Spondylolysis represents a defect in the pars interarticularis of the vertebra. It may be associated with spondylolisthesis. Spondylolysis is most frequently observed in the lumbar spine, with the fifth lumbar vertebra most commonly affected. The frequency diminishes on proceeding cephalad in the lumbar region. Symptoms and signs may be absent, and back and radicular pain, tenderness, gait abnormality, and neurologic deficits can be observed.
3-7% of vertebral columns reveal at least one area of spondylolysis. The frequency is greatest in athletes, with a male predominance of 2-4:1. Spondylolysis is typically discovered in childhood or early adulthood, and the frequency of the abnormality does not increase after the age of 20 years. Pars interarticularis defects are rare in infants. The frequency rises precipitously between 5-7 years.

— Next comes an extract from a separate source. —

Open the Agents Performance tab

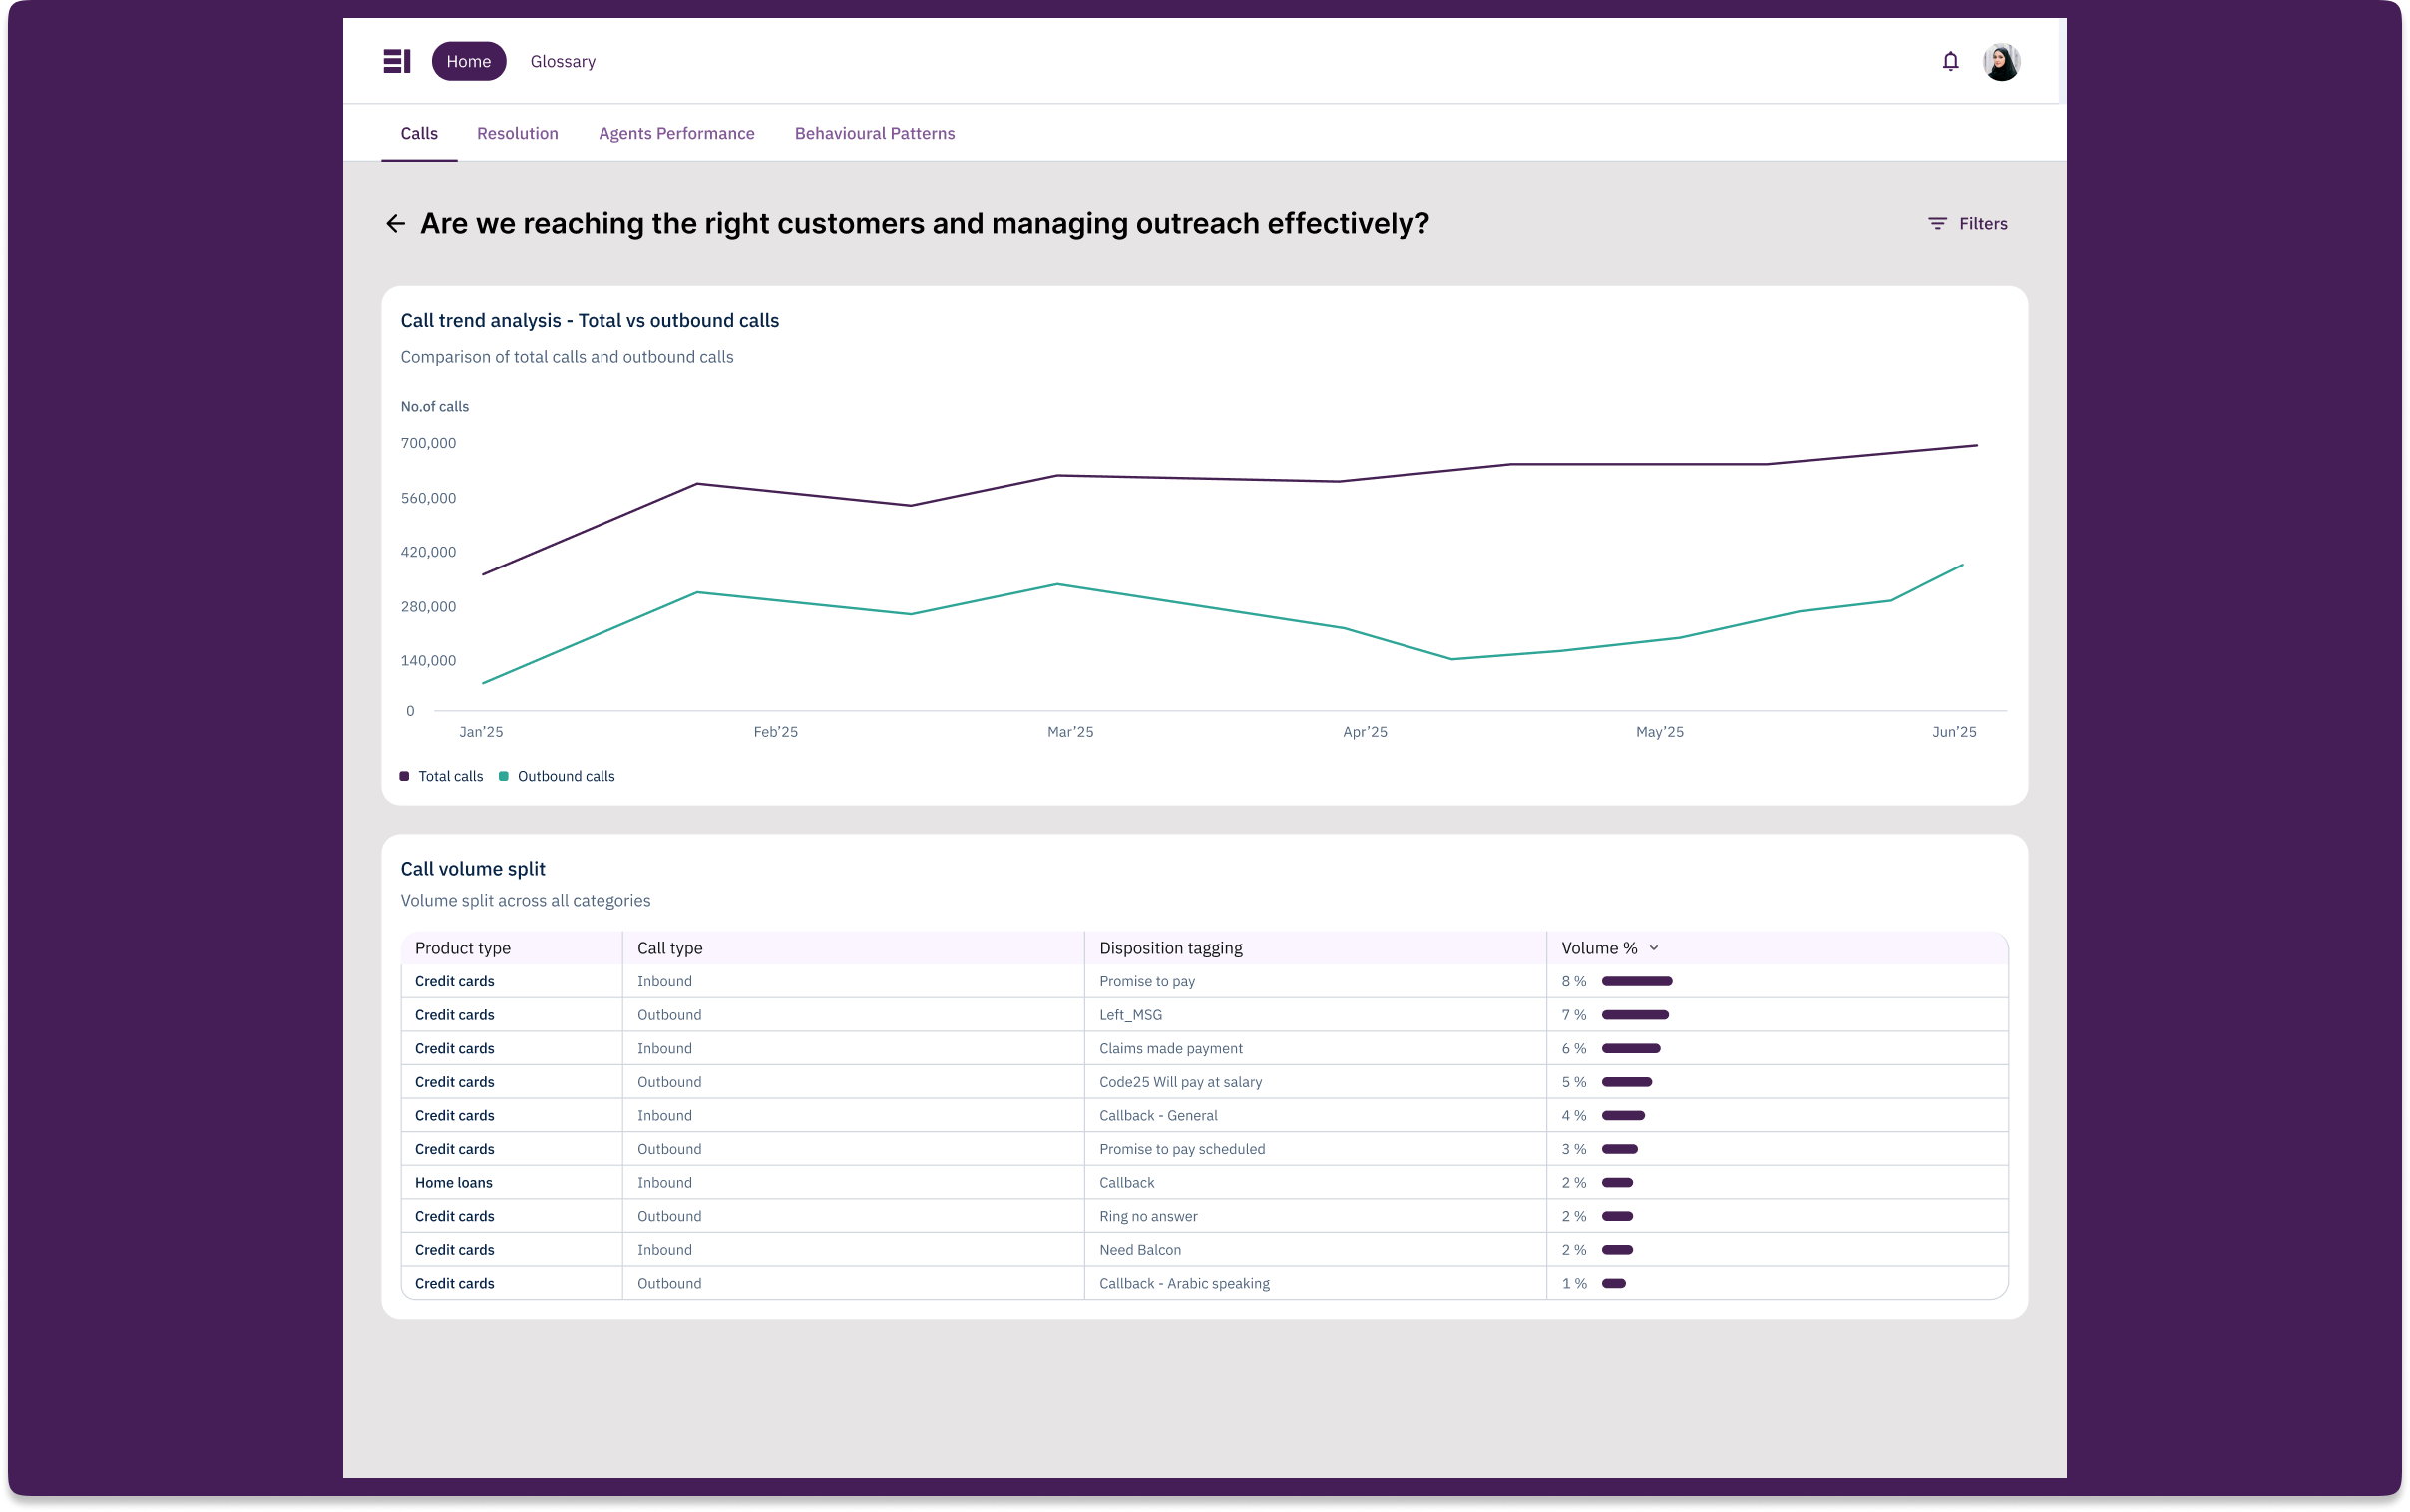(676, 133)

Current consensus strongly supports an acquired traumatic lesion originating sometime between infancy and early adult life. Spondylolysis most frequently results from a fatigue fracture occurring after repeated trauma rather than from an acute fracture after a single traumatic episode. The pars interarticularis appears to be the vulnerable point when repetitive stresses act on the vertebral arch. An increase in lumbar lordosis as well as a more vertical attitude of the top of the sacrum may accentuate the stresses placed on this arch. Spondylolysis is virtually non-existent in patients who have never walked. There are differences between spondylolysis and other types of fatigue fractures: Spondylolysis frequently develops at an earlier age than other fatigue fractures; there is a hereditary predisposition; the fluffy periosteal callus formation that commonly is noted at sites of other stress fractures rarely is observed in spondylolysis; it develops after minor trauma; and the defect in the pars interarticularis commonly persists.

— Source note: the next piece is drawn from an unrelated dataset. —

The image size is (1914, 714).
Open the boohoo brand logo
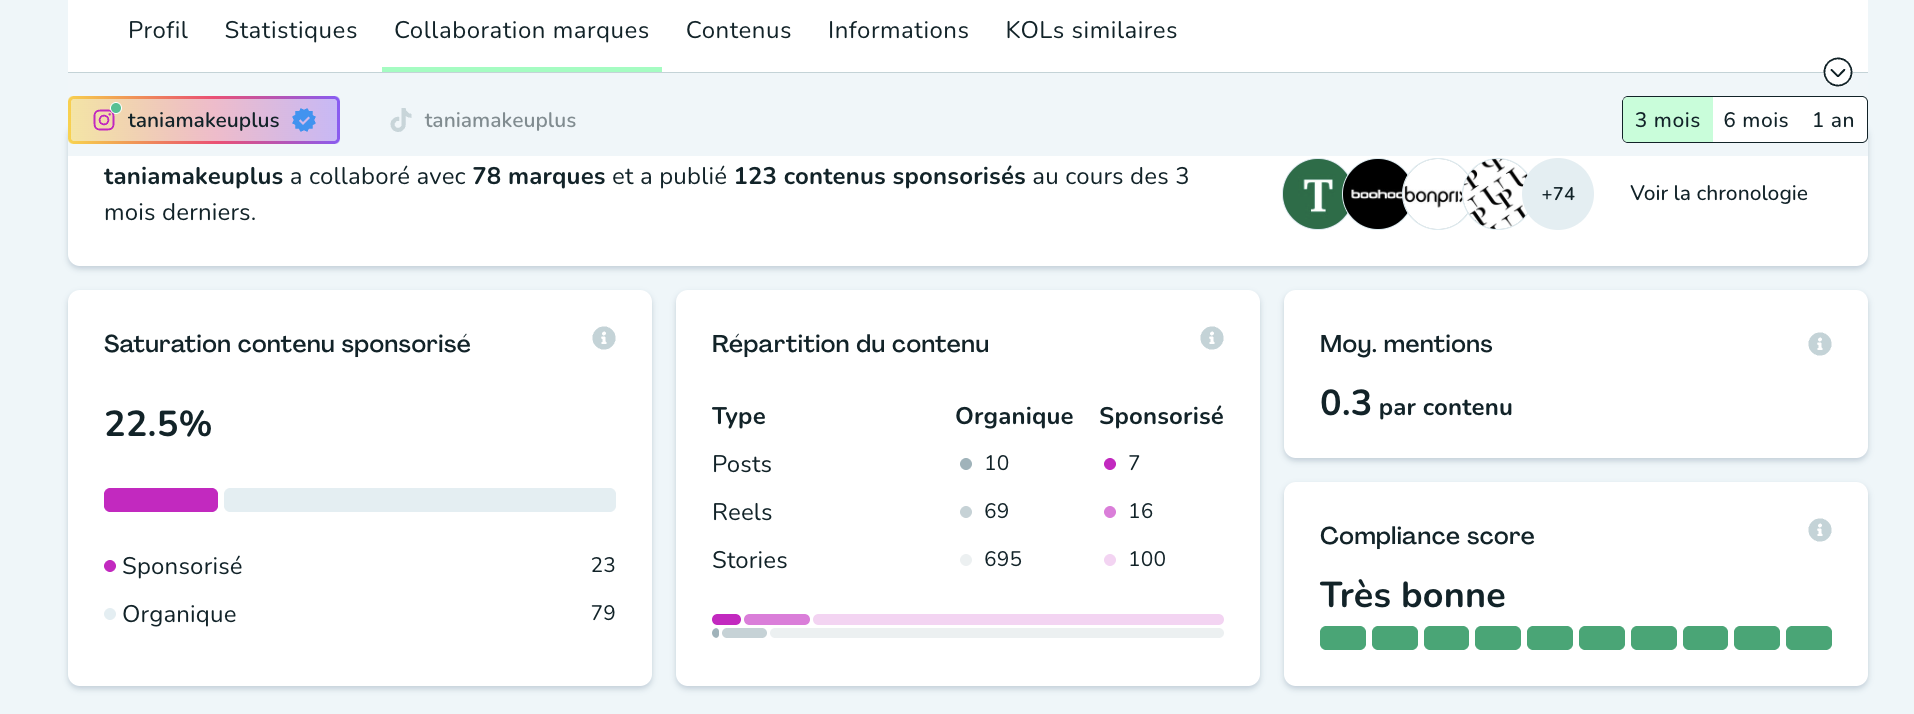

Spondylolytic families can be discovered in which over 25% of persons demonstrate a defect in the pars interarticularis. Furthermore, patients have an increased frequency of nearby congenital anomalies of the spine, such as transitional vertebrae and spina bifida. These findings may indicate not that the defect itself is inherited but rather that there is a genetic influence on the strength of the bone of the pars interarticularis that predisposes certain persons to stress fracture.

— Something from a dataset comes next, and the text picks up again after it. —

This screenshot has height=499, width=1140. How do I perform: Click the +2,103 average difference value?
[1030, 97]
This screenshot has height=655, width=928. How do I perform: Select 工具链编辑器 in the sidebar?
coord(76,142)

Plain film oblique views demonstrate a radiolucent area through the neck of the “Scottie dog”. Wedging and hypoplasia of the fifth lumbar vertebra in association with spondylolysis may create a radiographic appearance of spondylolisthesis when true slippage is not present. In cases of unilateral spondylolysis, hypertrophy and reactive sclerosis as well as fracture of the contralateral pedicle and lamina may be detected as a physiologic response to the presence of an unstable neural arch.
Scintigraphy can be a helpful diagnostic method in cases of low back pain of obscure cause in which a definite pars interarticularis defect cannot be verified. Increased uptake of bone-seeking radiopharmaceutical agents may indicate increasing stress in the pars interarticularis with or without a definite fracture. It has been suggested that scintigraphy allows the detection of more recently acquired and symptomatic spondylolyses, as such defects will accumulate the bone-seeking radiotracer, whereas older and non-symptomatic spondylolyses will not. Single photon emission computed tomography (SPECT) is more reliable than standard bone scintigraphy in the assessment of spondylolysis and related conditions.

EDITOR'S COMMENTS:
-SPECT is essential in the setting of back pain with normal planar scintigraphy; and can be extremely helpful in localizing an abnormality when one is present on the planar images. At NNMC, we routinely perform SPECT imaging on all patients presenting for evaluation of back pain.